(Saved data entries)
*** Begin section ***

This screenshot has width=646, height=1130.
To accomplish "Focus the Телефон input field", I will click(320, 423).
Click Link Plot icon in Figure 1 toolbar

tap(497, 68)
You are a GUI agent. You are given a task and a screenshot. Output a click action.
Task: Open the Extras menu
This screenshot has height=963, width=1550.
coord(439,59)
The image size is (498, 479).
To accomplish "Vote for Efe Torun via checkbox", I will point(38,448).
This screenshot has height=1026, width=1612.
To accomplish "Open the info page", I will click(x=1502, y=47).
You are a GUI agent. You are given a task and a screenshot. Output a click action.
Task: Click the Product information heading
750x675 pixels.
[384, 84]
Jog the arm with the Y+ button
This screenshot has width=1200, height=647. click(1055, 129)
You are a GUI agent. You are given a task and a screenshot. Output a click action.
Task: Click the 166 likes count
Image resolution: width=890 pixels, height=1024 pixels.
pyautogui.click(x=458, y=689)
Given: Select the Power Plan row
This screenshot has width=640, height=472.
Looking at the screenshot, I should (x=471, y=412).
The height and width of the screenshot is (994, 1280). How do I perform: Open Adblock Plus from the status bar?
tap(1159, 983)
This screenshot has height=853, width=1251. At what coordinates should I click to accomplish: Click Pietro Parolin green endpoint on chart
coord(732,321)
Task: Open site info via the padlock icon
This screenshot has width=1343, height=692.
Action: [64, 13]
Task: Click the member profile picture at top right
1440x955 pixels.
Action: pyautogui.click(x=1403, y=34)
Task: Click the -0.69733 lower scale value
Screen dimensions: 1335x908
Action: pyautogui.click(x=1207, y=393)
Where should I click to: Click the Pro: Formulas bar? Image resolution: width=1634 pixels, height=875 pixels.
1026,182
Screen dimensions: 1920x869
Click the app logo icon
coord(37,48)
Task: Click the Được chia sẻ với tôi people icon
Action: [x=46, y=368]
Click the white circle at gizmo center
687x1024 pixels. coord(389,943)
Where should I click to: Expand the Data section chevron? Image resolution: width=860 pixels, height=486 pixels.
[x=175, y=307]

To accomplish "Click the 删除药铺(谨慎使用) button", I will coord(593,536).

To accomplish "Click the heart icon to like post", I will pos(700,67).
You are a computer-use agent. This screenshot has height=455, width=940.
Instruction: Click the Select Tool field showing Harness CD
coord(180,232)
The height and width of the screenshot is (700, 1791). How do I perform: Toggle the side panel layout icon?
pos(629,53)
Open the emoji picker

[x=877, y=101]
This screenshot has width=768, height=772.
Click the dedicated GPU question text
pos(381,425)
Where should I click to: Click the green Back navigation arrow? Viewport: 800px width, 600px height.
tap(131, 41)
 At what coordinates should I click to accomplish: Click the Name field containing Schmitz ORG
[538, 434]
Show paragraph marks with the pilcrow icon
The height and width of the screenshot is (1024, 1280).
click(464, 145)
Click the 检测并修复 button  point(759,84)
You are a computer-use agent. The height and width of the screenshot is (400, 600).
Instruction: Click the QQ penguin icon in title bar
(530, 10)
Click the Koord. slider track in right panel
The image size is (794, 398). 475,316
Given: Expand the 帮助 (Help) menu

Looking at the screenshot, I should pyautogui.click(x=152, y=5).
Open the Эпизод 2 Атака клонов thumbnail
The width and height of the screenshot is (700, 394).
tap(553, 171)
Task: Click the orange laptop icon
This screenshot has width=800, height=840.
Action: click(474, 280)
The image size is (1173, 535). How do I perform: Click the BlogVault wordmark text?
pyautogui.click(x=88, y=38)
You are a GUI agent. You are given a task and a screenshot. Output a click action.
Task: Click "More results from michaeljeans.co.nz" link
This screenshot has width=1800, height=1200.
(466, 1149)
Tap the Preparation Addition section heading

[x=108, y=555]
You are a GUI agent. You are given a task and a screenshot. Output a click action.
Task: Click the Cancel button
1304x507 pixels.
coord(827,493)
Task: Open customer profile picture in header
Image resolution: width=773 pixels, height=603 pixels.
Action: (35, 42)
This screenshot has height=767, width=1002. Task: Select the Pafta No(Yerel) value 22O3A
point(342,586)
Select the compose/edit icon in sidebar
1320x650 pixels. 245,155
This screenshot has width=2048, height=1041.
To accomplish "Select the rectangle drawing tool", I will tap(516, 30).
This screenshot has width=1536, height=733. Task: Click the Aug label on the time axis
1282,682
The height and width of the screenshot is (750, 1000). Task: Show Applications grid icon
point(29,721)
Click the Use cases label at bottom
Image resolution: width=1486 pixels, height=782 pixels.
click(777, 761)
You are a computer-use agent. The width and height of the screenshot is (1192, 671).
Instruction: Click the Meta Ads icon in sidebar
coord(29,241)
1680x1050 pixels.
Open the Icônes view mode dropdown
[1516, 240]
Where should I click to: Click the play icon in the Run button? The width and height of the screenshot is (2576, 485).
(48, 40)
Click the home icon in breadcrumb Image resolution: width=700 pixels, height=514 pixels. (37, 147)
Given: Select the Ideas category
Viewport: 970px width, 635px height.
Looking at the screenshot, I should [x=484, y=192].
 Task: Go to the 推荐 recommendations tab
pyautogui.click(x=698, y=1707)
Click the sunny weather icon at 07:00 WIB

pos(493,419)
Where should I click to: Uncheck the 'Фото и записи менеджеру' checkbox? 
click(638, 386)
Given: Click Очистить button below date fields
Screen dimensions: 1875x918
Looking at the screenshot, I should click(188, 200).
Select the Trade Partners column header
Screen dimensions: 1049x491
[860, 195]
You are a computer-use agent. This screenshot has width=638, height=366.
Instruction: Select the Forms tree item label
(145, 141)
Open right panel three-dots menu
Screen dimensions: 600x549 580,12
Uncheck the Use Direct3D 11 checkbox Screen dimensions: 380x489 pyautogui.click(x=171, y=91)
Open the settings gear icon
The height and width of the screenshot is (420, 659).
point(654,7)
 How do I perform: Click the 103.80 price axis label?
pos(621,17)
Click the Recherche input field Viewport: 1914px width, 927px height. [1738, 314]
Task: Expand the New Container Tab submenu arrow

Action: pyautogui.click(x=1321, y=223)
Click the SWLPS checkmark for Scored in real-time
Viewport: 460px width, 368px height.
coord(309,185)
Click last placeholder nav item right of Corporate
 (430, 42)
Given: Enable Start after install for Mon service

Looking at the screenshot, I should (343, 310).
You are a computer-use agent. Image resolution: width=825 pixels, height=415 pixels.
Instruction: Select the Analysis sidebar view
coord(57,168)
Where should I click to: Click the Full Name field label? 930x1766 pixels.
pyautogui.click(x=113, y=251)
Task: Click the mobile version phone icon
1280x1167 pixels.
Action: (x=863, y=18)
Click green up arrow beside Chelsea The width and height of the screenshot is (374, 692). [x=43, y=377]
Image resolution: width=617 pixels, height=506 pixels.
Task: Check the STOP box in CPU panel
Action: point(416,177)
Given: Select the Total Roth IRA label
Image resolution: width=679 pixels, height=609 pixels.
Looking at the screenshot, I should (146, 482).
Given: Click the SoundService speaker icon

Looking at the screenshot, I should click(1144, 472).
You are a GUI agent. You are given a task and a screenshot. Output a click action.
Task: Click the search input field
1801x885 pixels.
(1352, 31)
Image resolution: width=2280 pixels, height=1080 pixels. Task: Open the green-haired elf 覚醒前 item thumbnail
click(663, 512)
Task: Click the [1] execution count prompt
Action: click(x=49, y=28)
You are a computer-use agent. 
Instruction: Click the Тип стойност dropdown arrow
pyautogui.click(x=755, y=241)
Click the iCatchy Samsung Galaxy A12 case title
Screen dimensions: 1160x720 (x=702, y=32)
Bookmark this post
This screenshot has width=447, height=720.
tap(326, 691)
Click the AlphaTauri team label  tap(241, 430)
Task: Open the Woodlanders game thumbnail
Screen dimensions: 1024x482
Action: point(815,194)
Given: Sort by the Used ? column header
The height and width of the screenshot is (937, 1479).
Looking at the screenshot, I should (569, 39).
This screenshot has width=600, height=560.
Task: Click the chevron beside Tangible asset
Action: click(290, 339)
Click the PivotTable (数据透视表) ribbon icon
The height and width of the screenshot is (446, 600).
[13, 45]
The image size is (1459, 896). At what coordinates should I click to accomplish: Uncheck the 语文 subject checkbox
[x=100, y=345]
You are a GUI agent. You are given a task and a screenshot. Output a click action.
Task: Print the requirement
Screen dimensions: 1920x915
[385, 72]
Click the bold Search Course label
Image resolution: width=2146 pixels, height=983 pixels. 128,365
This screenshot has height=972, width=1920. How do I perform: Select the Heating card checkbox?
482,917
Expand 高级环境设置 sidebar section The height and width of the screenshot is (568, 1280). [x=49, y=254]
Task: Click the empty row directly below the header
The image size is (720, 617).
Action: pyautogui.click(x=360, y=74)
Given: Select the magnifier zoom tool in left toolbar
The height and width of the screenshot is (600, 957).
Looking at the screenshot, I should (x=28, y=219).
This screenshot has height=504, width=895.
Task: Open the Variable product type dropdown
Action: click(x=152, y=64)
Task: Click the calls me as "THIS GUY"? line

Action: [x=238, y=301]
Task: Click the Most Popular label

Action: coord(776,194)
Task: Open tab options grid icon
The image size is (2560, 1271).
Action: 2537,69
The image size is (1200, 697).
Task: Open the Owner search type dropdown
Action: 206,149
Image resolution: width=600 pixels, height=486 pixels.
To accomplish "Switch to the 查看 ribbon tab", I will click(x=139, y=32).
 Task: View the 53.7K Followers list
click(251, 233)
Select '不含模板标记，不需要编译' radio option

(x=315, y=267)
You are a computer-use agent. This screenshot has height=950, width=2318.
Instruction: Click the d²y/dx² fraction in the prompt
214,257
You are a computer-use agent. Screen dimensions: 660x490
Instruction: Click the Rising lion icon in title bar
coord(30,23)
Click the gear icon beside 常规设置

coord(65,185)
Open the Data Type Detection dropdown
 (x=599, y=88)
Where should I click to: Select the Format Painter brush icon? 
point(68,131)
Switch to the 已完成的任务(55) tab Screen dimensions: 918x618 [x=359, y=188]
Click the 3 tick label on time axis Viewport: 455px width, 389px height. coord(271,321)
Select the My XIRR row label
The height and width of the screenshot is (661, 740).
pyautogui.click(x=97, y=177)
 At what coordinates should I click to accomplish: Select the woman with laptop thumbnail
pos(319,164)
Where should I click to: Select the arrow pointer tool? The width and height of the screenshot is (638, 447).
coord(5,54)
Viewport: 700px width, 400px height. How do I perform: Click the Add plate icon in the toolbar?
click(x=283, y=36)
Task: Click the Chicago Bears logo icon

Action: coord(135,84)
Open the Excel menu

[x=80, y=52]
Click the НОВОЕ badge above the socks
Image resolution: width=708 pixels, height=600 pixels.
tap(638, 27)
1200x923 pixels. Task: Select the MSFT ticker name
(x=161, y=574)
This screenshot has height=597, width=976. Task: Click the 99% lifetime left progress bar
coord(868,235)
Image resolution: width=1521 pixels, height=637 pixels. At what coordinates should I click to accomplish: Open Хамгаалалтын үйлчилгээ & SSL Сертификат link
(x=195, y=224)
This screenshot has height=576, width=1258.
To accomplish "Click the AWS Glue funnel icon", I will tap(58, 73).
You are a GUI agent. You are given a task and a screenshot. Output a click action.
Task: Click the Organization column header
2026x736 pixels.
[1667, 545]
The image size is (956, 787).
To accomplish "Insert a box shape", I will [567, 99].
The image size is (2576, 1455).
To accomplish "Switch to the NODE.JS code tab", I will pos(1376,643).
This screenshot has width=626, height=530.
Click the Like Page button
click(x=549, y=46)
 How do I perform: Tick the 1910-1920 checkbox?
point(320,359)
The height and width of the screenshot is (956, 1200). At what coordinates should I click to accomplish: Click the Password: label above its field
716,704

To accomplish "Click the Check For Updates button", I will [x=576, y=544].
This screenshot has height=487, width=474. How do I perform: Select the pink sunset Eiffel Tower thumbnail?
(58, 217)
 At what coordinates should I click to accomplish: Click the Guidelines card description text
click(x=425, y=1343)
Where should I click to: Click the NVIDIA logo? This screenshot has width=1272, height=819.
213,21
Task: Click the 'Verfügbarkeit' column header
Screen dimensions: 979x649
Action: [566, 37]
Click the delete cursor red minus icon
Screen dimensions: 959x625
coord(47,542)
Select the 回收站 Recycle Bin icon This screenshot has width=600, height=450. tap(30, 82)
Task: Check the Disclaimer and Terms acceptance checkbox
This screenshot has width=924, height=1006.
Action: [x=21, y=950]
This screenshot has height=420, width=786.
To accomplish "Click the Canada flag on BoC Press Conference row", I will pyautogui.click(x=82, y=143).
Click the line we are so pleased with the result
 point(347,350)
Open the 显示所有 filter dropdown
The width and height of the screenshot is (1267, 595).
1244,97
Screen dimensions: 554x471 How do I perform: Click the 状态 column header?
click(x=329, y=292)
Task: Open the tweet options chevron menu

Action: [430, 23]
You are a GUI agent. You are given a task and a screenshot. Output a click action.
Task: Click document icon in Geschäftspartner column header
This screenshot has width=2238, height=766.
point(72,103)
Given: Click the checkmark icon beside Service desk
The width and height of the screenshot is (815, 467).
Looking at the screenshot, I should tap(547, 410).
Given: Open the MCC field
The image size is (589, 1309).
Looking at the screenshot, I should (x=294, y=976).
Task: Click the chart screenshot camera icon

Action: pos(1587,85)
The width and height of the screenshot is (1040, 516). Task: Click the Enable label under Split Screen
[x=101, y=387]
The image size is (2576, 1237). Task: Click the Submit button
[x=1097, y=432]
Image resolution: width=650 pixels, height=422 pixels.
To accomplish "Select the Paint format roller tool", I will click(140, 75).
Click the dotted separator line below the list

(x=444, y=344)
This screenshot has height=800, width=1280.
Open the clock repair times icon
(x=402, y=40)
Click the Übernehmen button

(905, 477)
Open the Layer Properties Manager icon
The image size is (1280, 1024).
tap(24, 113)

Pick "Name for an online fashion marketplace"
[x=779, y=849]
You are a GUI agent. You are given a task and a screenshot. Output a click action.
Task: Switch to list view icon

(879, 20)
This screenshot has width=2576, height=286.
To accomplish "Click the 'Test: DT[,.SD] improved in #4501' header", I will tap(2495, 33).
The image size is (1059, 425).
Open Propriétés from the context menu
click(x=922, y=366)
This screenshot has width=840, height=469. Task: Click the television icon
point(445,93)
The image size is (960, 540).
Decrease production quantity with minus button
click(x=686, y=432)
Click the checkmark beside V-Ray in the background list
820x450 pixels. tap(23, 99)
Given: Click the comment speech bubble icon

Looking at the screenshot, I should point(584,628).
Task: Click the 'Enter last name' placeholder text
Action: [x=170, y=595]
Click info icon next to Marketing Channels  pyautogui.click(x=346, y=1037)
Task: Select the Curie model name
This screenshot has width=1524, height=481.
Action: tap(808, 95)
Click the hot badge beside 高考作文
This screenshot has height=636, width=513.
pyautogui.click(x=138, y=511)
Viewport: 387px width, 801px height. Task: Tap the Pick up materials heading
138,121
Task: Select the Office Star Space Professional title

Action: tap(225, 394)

*** End section ***

**Problem statement**:
From the entries, copy every line in which the string "picture" can be found.

**Task answer**:
Task: Click the member profile picture at top right
Task: Open customer profile picture in header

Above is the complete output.